Executive Summary
AI is no longer a specialist technology issue. It is now a leadership issue that affects strategy, operations, regulation, risk, procurement, workforce planning, and board oversight.
For most organisations, the central challenge is not whether AI is important. It is how to make disciplined decisions under uncertainty. Leaders must decide where AI creates real value, where claims are overstated, what controls are required, and how accountability should be assigned when systems fail or external rules change.
Those decisions do not look identical in every setting. The choices facing an SME owner, a cooperative director, a multinational executive committee, a city administration, and a head of government are related, but not interchangeable. This book therefore treats AI as a leadership subject across organisational scales, governance models, and public-authority contexts.
This book is built around five practical leadership questions:
- Where does AI create genuine organisational value?
- What legal, operational, and reputational exposure comes with its use?
- What data, vendors, and internal capabilities are required?
- How should governance, monitoring, and escalation work in practice?
- What long-term position should the organisation build over the next five years?

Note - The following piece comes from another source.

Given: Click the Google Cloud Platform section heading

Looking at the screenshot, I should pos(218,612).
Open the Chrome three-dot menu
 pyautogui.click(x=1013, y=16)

The chapters that follow move from context to action:
- Part I explains what AI means for leaders, how the global environment is shifting, and where regulation creates exposure.
- Part II focuses on strategy, sourcing, data, and roadmap design.
- Part III addresses governance, risk, compliance, and organisational change.
- Part IV looks forward to autonomy, critical-sector applications, trust, context-specific leadership choices, and executive priorities.
The goal is not to make every leader a technical expert. The goal is to improve decision quality: asking better questions, demanding better evidence, and building systems of control that remain useful as AI capabilities and rules evolve.